Data extracted from a collection:
++++++

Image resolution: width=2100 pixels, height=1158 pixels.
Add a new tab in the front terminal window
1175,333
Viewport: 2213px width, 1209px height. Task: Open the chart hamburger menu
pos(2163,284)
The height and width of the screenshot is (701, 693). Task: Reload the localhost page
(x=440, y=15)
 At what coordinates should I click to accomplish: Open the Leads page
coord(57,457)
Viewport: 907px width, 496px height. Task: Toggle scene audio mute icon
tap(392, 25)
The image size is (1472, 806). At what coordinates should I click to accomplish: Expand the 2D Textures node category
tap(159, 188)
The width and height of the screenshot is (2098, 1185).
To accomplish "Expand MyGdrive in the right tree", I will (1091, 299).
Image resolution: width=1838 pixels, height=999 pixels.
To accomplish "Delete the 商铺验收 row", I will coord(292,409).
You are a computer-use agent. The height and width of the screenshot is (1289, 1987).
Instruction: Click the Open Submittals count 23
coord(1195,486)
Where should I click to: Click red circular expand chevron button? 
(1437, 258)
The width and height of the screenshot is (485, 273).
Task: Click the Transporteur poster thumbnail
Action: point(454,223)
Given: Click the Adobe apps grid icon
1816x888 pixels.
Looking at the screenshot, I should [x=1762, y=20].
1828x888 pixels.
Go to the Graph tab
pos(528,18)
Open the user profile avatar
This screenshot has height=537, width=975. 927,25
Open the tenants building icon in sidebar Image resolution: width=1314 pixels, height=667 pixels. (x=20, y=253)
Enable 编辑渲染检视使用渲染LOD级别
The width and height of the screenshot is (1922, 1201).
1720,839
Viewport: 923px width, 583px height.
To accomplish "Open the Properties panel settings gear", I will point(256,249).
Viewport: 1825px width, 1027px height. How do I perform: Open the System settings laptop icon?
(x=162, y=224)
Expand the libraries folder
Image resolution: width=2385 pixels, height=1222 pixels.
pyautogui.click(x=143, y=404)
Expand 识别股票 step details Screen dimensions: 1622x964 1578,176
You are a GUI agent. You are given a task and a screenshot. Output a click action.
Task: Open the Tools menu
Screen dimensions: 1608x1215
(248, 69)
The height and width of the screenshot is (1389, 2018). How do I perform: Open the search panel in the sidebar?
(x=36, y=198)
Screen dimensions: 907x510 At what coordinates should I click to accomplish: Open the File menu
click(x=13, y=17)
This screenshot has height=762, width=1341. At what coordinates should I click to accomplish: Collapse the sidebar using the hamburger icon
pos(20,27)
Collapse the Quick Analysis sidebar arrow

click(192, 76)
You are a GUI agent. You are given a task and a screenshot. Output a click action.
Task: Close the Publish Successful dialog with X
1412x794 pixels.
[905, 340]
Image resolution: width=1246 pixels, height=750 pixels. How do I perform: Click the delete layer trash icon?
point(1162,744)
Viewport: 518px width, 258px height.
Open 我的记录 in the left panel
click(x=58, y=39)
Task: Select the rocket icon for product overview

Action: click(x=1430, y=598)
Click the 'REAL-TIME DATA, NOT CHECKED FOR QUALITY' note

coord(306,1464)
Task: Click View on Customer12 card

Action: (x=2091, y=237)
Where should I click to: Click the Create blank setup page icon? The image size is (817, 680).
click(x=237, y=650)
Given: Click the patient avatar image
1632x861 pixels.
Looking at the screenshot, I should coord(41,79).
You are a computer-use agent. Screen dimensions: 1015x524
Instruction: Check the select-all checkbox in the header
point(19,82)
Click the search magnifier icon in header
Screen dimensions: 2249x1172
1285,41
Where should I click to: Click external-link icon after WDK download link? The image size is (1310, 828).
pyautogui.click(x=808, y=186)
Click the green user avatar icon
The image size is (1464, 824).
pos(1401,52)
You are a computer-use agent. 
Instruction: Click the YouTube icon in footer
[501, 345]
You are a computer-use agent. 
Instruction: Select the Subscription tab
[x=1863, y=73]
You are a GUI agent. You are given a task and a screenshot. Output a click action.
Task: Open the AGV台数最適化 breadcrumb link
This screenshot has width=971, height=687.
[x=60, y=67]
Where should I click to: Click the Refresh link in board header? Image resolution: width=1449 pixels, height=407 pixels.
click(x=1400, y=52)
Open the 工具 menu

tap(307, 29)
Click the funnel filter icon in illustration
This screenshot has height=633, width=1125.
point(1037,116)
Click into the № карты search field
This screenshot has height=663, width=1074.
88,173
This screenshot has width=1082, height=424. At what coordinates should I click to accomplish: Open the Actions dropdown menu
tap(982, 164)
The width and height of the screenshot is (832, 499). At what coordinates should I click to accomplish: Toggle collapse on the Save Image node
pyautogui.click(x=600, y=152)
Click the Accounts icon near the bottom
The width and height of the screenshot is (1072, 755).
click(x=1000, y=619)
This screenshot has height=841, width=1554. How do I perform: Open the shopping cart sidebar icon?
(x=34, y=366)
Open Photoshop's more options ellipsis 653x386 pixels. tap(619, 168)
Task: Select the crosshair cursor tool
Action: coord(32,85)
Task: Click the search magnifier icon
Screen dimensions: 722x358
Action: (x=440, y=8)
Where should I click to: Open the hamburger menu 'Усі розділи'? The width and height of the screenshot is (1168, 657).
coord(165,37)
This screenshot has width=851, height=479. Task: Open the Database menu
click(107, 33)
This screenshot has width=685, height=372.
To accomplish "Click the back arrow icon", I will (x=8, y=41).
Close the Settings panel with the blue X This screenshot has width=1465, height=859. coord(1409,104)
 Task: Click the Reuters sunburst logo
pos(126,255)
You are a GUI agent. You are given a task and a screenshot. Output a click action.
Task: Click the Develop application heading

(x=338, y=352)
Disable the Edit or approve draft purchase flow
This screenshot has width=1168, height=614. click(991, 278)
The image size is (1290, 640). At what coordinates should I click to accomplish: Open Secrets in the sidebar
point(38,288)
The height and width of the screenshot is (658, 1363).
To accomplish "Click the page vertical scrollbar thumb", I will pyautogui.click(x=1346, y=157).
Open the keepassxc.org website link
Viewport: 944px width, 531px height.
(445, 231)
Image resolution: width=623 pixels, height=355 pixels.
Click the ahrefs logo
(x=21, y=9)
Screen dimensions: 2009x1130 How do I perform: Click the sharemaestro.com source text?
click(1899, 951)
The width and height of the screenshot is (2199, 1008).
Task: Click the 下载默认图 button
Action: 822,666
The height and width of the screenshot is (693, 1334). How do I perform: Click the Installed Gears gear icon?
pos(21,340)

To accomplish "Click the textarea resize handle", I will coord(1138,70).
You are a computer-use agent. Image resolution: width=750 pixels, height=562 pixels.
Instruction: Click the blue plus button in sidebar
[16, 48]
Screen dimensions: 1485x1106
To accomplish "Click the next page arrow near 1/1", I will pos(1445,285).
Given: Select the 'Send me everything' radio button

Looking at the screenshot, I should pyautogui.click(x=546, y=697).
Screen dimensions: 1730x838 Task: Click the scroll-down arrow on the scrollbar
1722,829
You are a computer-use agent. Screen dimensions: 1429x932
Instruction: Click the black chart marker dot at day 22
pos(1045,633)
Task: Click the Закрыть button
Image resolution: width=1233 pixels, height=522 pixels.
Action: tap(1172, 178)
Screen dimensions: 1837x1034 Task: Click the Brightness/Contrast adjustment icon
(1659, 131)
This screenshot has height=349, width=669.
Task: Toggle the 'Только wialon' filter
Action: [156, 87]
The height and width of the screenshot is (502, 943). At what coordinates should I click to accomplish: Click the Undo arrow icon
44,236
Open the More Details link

++++++

## [Task brief]
Every record, copied exactly, is the expected answer.

## [Answer for the task]
Image resolution: width=2100 pixels, height=1158 pixels.
Add a new tab in the front terminal window
1175,333
Viewport: 2213px width, 1209px height. Task: Open the chart hamburger menu
pos(2163,284)
The height and width of the screenshot is (701, 693). Task: Reload the localhost page
(x=440, y=15)
 At what coordinates should I click to accomplish: Open the Leads page
coord(57,457)
Viewport: 907px width, 496px height. Task: Toggle scene audio mute icon
tap(392, 25)
The image size is (1472, 806). At what coordinates should I click to accomplish: Expand the 2D Textures node category
tap(159, 188)
The width and height of the screenshot is (2098, 1185).
To accomplish "Expand MyGdrive in the right tree", I will (1091, 299).
Image resolution: width=1838 pixels, height=999 pixels.
To accomplish "Delete the 商铺验收 row", I will coord(292,409).
You are a computer-use agent. The height and width of the screenshot is (1289, 1987).
Instruction: Click the Open Submittals count 23
coord(1195,486)
Where should I click to: Click red circular expand chevron button? 
(1437, 258)
The width and height of the screenshot is (485, 273).
Task: Click the Transporteur poster thumbnail
Action: point(454,223)
Given: Click the Adobe apps grid icon
1816x888 pixels.
Looking at the screenshot, I should [x=1762, y=20].
1828x888 pixels.
Go to the Graph tab
pos(528,18)
Open the user profile avatar
This screenshot has height=537, width=975. 927,25
Open the tenants building icon in sidebar Image resolution: width=1314 pixels, height=667 pixels. (x=20, y=253)
Enable 编辑渲染检视使用渲染LOD级别
The width and height of the screenshot is (1922, 1201).
1720,839
Viewport: 923px width, 583px height.
To accomplish "Open the Properties panel settings gear", I will point(256,249).
Viewport: 1825px width, 1027px height. How do I perform: Open the System settings laptop icon?
(x=162, y=224)
Expand the libraries folder
Image resolution: width=2385 pixels, height=1222 pixels.
pyautogui.click(x=143, y=404)
Expand 识别股票 step details Screen dimensions: 1622x964 1578,176
You are a GUI agent. You are given a task and a screenshot. Output a click action.
Task: Open the Tools menu
Screen dimensions: 1608x1215
(248, 69)
The height and width of the screenshot is (1389, 2018). How do I perform: Open the search panel in the sidebar?
(x=36, y=198)
Screen dimensions: 907x510 At what coordinates should I click to accomplish: Open the File menu
click(x=13, y=17)
This screenshot has height=762, width=1341. At what coordinates should I click to accomplish: Collapse the sidebar using the hamburger icon
pos(20,27)
Collapse the Quick Analysis sidebar arrow

click(192, 76)
You are a GUI agent. You are given a task and a screenshot. Output a click action.
Task: Close the Publish Successful dialog with X
1412x794 pixels.
[905, 340]
Image resolution: width=1246 pixels, height=750 pixels. How do I perform: Click the delete layer trash icon?
point(1162,744)
Viewport: 518px width, 258px height.
Open 我的记录 in the left panel
click(x=58, y=39)
Task: Select the rocket icon for product overview

Action: click(x=1430, y=598)
Click the 'REAL-TIME DATA, NOT CHECKED FOR QUALITY' note

coord(306,1464)
Task: Click View on Customer12 card

Action: (x=2091, y=237)
Where should I click to: Click the Create blank setup page icon? The image size is (817, 680).
click(x=237, y=650)
Given: Click the patient avatar image
1632x861 pixels.
Looking at the screenshot, I should coord(41,79).
You are a computer-use agent. Screen dimensions: 1015x524
Instruction: Check the select-all checkbox in the header
point(19,82)
Click the search magnifier icon in header
Screen dimensions: 2249x1172
1285,41
Where should I click to: Click external-link icon after WDK download link? The image size is (1310, 828).
pyautogui.click(x=808, y=186)
Click the green user avatar icon
The image size is (1464, 824).
pos(1401,52)
You are a computer-use agent. 
Instruction: Click the YouTube icon in footer
[501, 345]
You are a computer-use agent. 
Instruction: Select the Subscription tab
[x=1863, y=73]
You are a GUI agent. You are given a task and a screenshot. Output a click action.
Task: Open the AGV台数最適化 breadcrumb link
This screenshot has width=971, height=687.
[x=60, y=67]
Where should I click to: Click the Refresh link in board header? Image resolution: width=1449 pixels, height=407 pixels.
click(x=1400, y=52)
Open the 工具 menu

tap(307, 29)
Click the funnel filter icon in illustration
This screenshot has height=633, width=1125.
point(1037,116)
Click into the № карты search field
This screenshot has height=663, width=1074.
88,173
This screenshot has width=1082, height=424. At what coordinates should I click to accomplish: Open the Actions dropdown menu
tap(982, 164)
The width and height of the screenshot is (832, 499). At what coordinates should I click to accomplish: Toggle collapse on the Save Image node
pyautogui.click(x=600, y=152)
Click the Accounts icon near the bottom
The width and height of the screenshot is (1072, 755).
click(x=1000, y=619)
This screenshot has height=841, width=1554. How do I perform: Open the shopping cart sidebar icon?
(x=34, y=366)
Open Photoshop's more options ellipsis 653x386 pixels. tap(619, 168)
Task: Select the crosshair cursor tool
Action: coord(32,85)
Task: Click the search magnifier icon
Screen dimensions: 722x358
Action: (x=440, y=8)
Where should I click to: Open the hamburger menu 'Усі розділи'? The width and height of the screenshot is (1168, 657).
coord(165,37)
This screenshot has width=851, height=479. Task: Open the Database menu
click(107, 33)
This screenshot has width=685, height=372.
To accomplish "Click the back arrow icon", I will (x=8, y=41).
Close the Settings panel with the blue X This screenshot has width=1465, height=859. coord(1409,104)
 Task: Click the Reuters sunburst logo
pos(126,255)
You are a GUI agent. You are given a task and a screenshot. Output a click action.
Task: Click the Develop application heading

(x=338, y=352)
Disable the Edit or approve draft purchase flow
This screenshot has width=1168, height=614. click(991, 278)
The image size is (1290, 640). At what coordinates should I click to accomplish: Open Secrets in the sidebar
point(38,288)
The height and width of the screenshot is (658, 1363).
To accomplish "Click the page vertical scrollbar thumb", I will pyautogui.click(x=1346, y=157).
Open the keepassxc.org website link
Viewport: 944px width, 531px height.
(445, 231)
Image resolution: width=623 pixels, height=355 pixels.
Click the ahrefs logo
(x=21, y=9)
Screen dimensions: 2009x1130 How do I perform: Click the sharemaestro.com source text?
click(1899, 951)
The width and height of the screenshot is (2199, 1008).
Task: Click the 下载默认图 button
Action: 822,666
The height and width of the screenshot is (693, 1334). How do I perform: Click the Installed Gears gear icon?
pos(21,340)

To accomplish "Click the textarea resize handle", I will coord(1138,70).
You are a computer-use agent. Image resolution: width=750 pixels, height=562 pixels.
Instruction: Click the blue plus button in sidebar
[16, 48]
Screen dimensions: 1485x1106
To accomplish "Click the next page arrow near 1/1", I will pos(1445,285).
Given: Select the 'Send me everything' radio button

Looking at the screenshot, I should pyautogui.click(x=546, y=697).
Screen dimensions: 1730x838 Task: Click the scroll-down arrow on the scrollbar
1722,829
You are a computer-use agent. Screen dimensions: 1429x932
Instruction: Click the black chart marker dot at day 22
pos(1045,633)
Task: Click the Закрыть button
Image resolution: width=1233 pixels, height=522 pixels.
Action: tap(1172, 178)
Screen dimensions: 1837x1034 Task: Click the Brightness/Contrast adjustment icon
(1659, 131)
This screenshot has height=349, width=669.
Task: Toggle the 'Только wialon' filter
Action: [156, 87]
The height and width of the screenshot is (502, 943). At what coordinates should I click to accomplish: Click the Undo arrow icon
44,236
Open the More Details link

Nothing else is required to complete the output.